MATERIAL SHOWN
----------

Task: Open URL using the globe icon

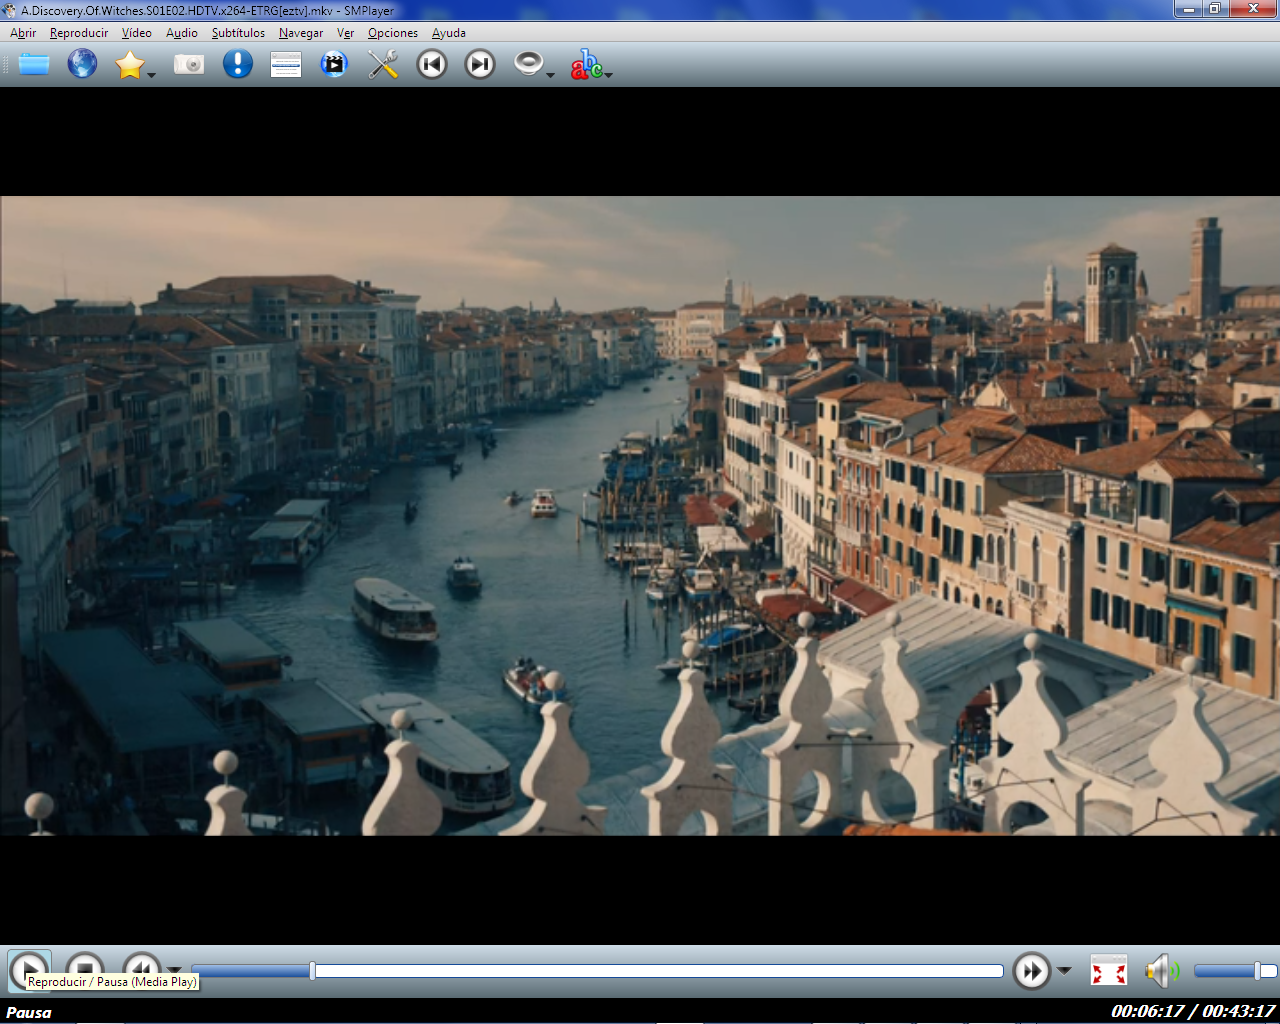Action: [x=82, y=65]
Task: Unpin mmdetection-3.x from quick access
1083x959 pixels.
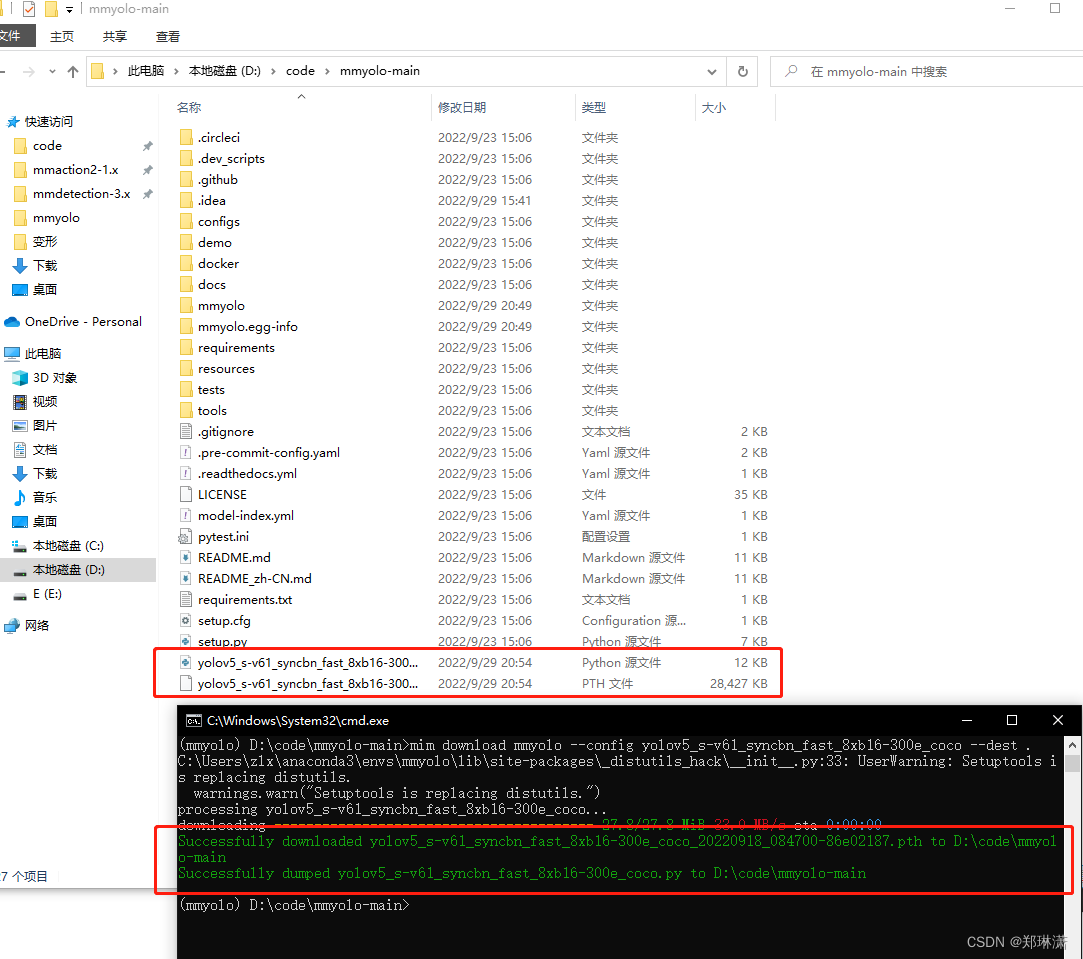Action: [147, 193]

----------

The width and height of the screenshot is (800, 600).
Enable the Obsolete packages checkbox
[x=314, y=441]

----------

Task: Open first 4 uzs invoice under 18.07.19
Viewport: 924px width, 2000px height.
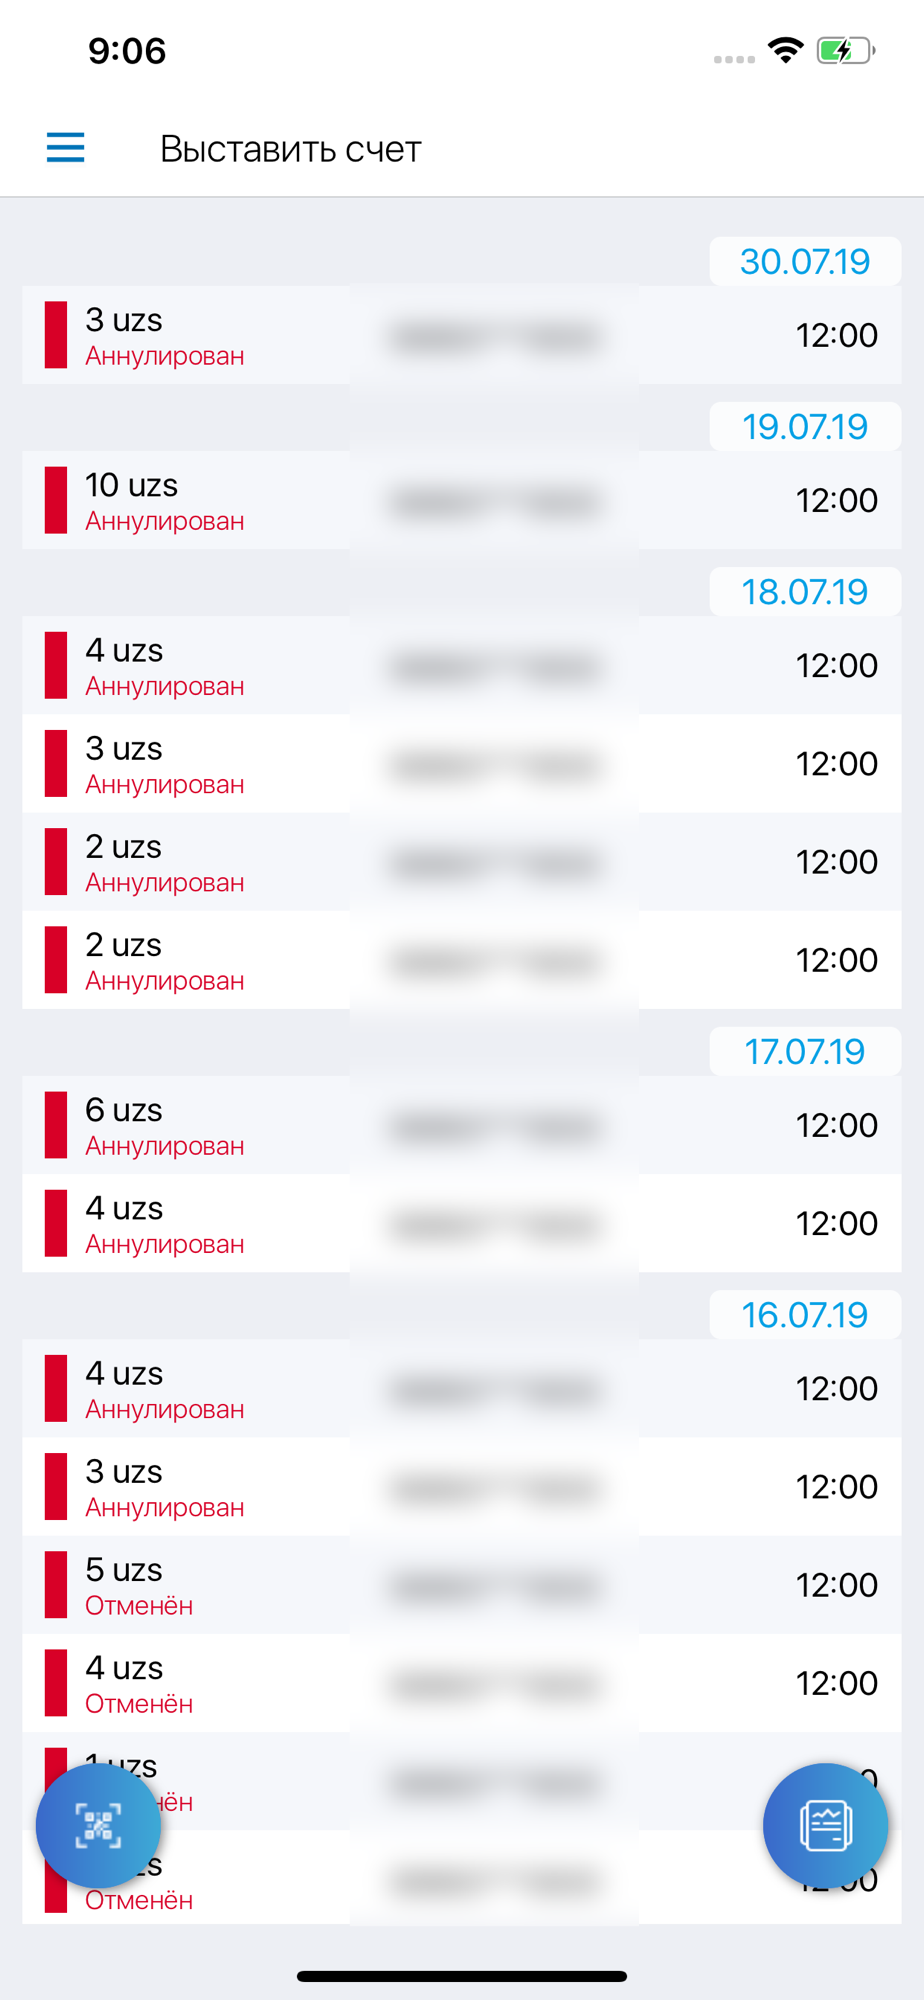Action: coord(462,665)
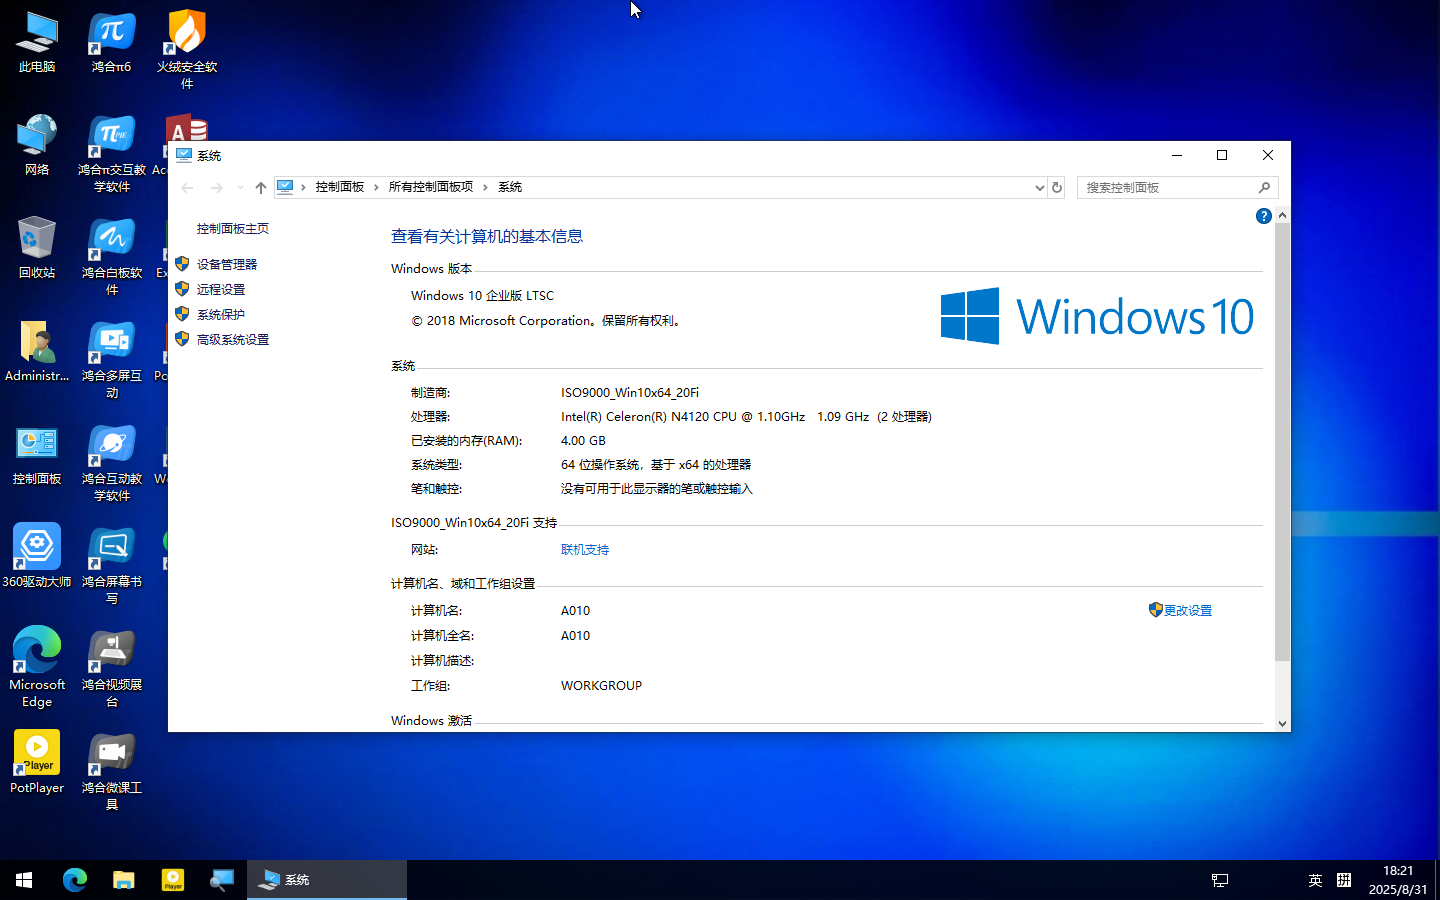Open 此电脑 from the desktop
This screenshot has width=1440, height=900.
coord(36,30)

----------

WHAT YOU HAVE TO DO
Can you write out the lines of the listing as a numbered list, beginning with the line containing "Task: Open URL using the globe icon" and continuing through the line containing "Action: [147, 193]", with both of those lines included? Drop any blank lines and leave the pictures out.

FINISHED TASK
1. Task: Open URL using the globe icon
2. Action: [x=82, y=65]
3. Task: Unpin mmdetection-3.x from quick access
4. 1083x959 pixels.
5. Action: [147, 193]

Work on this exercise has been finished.